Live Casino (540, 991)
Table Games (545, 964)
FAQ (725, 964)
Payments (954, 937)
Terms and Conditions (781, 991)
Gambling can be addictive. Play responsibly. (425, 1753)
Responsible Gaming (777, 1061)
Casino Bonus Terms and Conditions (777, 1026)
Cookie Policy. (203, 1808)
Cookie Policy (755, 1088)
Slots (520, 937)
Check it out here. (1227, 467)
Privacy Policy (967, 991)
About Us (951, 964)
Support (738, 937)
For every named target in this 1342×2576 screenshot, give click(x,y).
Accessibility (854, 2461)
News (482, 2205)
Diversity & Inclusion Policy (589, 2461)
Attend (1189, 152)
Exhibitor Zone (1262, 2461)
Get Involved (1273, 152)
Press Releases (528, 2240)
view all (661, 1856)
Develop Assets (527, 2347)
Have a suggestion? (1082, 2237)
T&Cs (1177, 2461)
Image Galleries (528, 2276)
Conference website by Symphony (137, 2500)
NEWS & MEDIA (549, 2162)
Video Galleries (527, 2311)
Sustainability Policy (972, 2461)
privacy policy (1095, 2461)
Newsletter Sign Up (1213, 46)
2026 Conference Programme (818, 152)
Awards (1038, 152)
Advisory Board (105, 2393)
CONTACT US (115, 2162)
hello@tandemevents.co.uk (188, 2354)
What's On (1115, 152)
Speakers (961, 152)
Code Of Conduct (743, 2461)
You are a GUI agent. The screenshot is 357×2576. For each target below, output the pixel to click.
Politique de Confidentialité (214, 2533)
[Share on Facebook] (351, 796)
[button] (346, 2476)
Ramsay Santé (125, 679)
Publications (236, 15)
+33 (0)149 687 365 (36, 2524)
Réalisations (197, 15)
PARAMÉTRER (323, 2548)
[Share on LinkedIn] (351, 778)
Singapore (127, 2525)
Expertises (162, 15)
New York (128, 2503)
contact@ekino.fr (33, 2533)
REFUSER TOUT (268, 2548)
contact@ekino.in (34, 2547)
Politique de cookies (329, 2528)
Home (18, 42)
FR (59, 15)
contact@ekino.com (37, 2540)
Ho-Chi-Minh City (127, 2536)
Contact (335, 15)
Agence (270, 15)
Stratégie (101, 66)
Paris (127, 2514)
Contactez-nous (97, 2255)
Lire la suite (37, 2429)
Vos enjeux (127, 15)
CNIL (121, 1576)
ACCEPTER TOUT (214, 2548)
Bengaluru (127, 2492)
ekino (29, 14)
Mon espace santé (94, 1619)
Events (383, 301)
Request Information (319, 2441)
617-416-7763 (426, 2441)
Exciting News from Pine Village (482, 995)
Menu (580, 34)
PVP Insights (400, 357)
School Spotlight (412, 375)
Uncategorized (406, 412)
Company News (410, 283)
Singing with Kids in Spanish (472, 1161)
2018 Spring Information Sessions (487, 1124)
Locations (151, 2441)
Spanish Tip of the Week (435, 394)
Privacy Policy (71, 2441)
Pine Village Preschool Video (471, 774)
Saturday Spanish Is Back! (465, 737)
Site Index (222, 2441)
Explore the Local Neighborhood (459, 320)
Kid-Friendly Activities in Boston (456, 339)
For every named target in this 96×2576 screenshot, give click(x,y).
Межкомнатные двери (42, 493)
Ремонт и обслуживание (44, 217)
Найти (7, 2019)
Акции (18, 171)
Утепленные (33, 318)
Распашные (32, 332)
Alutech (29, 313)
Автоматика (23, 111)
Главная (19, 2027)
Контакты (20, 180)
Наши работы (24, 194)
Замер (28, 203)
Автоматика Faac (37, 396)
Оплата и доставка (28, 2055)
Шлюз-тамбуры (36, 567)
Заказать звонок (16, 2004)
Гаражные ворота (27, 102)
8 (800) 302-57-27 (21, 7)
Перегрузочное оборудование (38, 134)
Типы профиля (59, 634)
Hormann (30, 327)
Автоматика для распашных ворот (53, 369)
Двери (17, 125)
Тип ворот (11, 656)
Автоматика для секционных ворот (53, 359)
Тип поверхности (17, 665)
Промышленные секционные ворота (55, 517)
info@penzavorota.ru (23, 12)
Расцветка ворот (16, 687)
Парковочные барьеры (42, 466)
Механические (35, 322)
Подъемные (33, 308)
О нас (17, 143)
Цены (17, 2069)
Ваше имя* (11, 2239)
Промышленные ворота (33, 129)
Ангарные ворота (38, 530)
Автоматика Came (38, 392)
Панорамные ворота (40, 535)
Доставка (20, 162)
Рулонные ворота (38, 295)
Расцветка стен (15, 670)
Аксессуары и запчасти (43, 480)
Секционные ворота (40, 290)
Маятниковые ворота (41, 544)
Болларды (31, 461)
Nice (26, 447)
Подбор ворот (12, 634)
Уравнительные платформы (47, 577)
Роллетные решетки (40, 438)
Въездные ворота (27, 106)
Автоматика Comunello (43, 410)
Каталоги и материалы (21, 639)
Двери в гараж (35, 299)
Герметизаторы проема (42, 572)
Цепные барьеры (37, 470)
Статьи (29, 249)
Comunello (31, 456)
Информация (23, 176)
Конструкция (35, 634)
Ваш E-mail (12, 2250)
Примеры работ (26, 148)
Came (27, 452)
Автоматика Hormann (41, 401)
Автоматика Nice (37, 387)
________________________
_Exercise requirements:_
Please return only the lines above, starting at the line that has "Speakers (961, 152)" and ending at the line that has "Publications (236, 15)", keeping both and leaving each one unchanged.

_The completed task:_
Speakers (961, 152)
Code Of Conduct (743, 2461)
You are a GUI agent. The screenshot is 357×2576. For each target below, output the pixel to click.
Politique de Confidentialité (214, 2533)
[Share on Facebook] (351, 796)
[button] (346, 2476)
Ramsay Santé (125, 679)
Publications (236, 15)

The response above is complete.